◆ **Aim of the exercise**:
Show every line of the data below that includes the word "Given".

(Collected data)

=====

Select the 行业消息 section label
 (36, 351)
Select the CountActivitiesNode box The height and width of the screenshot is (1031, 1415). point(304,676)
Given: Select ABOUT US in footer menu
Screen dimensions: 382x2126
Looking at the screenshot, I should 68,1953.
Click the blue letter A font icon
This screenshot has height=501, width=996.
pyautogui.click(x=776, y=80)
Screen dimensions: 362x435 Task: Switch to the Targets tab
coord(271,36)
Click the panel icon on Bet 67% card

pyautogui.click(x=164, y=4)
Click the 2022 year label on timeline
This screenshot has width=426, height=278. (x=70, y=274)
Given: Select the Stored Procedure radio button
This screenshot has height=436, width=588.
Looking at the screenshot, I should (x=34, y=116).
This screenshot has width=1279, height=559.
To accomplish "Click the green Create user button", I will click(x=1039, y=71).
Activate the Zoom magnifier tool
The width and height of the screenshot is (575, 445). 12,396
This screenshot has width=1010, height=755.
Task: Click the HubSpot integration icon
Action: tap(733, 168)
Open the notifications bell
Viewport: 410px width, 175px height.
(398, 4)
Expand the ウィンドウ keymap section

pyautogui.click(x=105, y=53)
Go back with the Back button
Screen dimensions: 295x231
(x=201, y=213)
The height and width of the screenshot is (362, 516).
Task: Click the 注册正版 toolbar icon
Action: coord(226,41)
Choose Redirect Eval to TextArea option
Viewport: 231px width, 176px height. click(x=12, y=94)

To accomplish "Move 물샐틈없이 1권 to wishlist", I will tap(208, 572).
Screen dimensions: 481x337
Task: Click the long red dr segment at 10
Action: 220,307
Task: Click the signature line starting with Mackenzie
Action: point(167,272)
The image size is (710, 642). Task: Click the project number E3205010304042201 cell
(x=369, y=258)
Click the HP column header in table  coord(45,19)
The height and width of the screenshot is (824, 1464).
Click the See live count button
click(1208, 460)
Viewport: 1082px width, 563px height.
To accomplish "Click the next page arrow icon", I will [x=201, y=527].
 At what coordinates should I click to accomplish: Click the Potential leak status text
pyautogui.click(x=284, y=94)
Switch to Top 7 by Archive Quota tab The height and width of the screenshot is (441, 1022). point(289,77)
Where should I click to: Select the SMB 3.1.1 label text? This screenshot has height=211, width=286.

=====

◆ **Solution below**:
Given: Select ABOUT US in footer menu
Given: Select the Stored Procedure radio button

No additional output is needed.